AIM A
Extract the part of the SuperScout stats text starting at "#We can now" and ending at "tx = session.begin_transaction()".
AIM B
In the rows, swap "Viewport" for "Window size" in the lines starting at the one containing "Given: Toggle the grid results view button" and ending at the one containing "will click(x=65, y=26).", keeping everything else the same. Return only those lines.

=== SELECTION ===

SuperScout stats return every individual event throughout a match and also every team event, therefore we will create some different relationships based on this. For every individual action, we will create a linked list of events so the whole game can be followed from start to finish based on every individual contribution. For every individual action, we will create a linked list on a per team basis, so we can look only at the actions for a team. Finally, for every team event, we will create a linked list on a per team basis so these events can also be followed and chained together. The code below imports the team events into the graph and creates the links between them in order of occurrence.

#We can now load the team match stats into the graph database
def load_team_match_stats(team_match_data, driver, cursor):
    
    with driver.session() as session:
        tx = session.begin_transaction()
        
        params = {x[0]:None for x in cur.description}
        for row in team_match_data:
            for col, event in zip(row, params.keys()):
                params[event] = col
                
            tx.run(
                """

=== MATERIAL SHOWN ===

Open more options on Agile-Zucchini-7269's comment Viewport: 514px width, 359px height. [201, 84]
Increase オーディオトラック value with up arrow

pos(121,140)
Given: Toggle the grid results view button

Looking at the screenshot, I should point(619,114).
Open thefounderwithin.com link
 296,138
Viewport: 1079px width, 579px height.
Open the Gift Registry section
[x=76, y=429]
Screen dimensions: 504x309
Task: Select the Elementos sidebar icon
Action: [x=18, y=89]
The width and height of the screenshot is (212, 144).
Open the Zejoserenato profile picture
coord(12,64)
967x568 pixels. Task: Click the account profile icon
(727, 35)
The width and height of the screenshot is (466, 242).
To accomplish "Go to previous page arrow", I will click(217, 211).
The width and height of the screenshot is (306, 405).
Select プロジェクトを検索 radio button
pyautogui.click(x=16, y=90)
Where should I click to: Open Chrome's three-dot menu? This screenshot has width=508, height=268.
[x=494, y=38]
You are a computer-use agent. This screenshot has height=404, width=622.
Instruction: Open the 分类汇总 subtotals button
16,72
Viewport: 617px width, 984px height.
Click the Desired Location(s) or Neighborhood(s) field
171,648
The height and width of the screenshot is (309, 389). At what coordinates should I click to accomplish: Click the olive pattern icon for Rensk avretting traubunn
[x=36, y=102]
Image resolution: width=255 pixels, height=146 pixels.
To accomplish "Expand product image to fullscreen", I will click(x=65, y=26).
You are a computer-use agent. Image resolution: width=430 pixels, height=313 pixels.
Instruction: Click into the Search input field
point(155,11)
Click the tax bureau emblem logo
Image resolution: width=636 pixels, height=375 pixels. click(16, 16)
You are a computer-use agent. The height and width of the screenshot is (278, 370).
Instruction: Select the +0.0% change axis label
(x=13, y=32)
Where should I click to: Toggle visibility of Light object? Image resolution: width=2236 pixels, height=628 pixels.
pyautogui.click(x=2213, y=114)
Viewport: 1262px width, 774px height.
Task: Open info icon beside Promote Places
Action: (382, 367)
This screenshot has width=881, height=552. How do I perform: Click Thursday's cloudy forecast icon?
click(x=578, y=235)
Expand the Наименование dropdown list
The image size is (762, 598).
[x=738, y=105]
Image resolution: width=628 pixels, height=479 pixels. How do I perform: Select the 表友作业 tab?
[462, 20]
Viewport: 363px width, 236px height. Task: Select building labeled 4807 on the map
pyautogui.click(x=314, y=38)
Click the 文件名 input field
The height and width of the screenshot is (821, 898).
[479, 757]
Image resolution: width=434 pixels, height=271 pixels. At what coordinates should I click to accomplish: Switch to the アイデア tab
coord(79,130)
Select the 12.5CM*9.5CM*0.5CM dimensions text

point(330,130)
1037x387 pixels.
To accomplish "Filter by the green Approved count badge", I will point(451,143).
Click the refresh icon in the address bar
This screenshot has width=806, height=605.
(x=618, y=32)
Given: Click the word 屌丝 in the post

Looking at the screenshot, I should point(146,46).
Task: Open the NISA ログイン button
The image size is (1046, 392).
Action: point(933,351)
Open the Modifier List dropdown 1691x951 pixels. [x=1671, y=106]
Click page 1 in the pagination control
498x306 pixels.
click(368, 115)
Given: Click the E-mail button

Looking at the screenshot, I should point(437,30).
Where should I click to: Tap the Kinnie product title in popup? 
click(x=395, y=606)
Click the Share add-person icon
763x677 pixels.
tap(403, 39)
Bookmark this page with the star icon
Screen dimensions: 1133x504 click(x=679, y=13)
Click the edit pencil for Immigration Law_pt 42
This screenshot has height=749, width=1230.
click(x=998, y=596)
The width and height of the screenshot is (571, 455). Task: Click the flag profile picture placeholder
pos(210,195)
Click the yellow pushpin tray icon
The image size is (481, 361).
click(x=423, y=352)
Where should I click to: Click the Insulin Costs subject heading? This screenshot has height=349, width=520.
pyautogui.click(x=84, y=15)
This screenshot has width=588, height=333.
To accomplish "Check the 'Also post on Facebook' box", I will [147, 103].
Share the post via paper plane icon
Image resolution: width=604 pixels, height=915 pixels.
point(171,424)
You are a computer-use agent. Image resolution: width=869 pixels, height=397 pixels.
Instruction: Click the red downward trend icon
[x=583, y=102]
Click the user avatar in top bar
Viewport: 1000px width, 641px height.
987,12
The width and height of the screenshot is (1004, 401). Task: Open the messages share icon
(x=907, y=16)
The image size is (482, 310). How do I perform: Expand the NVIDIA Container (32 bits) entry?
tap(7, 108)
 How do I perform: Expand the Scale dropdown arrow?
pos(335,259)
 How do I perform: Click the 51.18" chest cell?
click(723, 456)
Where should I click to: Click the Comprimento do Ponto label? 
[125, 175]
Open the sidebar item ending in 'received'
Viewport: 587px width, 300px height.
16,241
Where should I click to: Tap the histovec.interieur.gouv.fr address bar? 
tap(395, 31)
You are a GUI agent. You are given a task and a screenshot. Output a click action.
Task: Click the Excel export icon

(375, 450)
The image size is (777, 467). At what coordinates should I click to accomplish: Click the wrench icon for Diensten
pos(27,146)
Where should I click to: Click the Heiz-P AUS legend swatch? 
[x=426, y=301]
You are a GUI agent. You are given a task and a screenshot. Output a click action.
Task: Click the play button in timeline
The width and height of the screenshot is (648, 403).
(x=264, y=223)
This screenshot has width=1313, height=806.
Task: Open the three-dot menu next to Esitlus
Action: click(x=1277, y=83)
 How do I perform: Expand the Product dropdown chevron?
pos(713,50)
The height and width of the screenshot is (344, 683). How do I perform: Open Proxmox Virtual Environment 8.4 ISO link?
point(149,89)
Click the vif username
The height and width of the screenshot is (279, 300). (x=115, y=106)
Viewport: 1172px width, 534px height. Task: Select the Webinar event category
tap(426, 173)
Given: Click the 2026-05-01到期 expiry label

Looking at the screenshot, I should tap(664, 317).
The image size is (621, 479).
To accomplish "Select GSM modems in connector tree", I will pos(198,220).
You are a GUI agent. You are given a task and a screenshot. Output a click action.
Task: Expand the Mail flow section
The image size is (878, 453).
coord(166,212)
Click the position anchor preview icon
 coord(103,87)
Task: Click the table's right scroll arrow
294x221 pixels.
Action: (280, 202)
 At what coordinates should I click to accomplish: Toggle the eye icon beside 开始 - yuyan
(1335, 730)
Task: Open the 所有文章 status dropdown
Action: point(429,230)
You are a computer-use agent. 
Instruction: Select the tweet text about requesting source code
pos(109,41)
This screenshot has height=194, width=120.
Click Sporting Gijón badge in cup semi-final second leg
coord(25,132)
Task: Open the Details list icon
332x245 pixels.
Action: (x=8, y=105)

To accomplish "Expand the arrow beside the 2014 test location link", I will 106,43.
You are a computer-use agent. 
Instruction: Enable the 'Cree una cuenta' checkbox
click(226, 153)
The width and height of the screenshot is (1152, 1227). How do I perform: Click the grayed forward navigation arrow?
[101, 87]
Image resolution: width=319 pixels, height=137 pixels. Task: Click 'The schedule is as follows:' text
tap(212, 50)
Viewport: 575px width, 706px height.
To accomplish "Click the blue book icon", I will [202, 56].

===

SOLUTION A
#We can now load the team match stats into the graph database
def load_team_match_stats(team_match_data, driver, cursor):
    
    with driver.session() as session:
        tx = session.begin_transaction()

SOLUTION B
Given: Toggle the grid results view button

Looking at the screenshot, I should point(619,114).
Open thefounderwithin.com link
 296,138
Window size: 1079px width, 579px height.
Open the Gift Registry section
[x=76, y=429]
Screen dimensions: 504x309
Task: Select the Elementos sidebar icon
Action: [x=18, y=89]
The width and height of the screenshot is (212, 144).
Open the Zejoserenato profile picture
coord(12,64)
967x568 pixels. Task: Click the account profile icon
(727, 35)
The width and height of the screenshot is (466, 242).
To accomplish "Go to previous page arrow", I will click(217, 211).
The width and height of the screenshot is (306, 405).
Select プロジェクトを検索 radio button
pyautogui.click(x=16, y=90)
Where should I click to: Open Chrome's three-dot menu? This screenshot has width=508, height=268.
[x=494, y=38]
You are a computer-use agent. This screenshot has height=404, width=622.
Instruction: Open the 分类汇总 subtotals button
16,72
Window size: 617px width, 984px height.
Click the Desired Location(s) or Neighborhood(s) field
171,648
The height and width of the screenshot is (309, 389). At what coordinates should I click to accomplish: Click the olive pattern icon for Rensk avretting traubunn
[x=36, y=102]
Image resolution: width=255 pixels, height=146 pixels.
To accomplish "Expand product image to fullscreen", I will click(x=65, y=26).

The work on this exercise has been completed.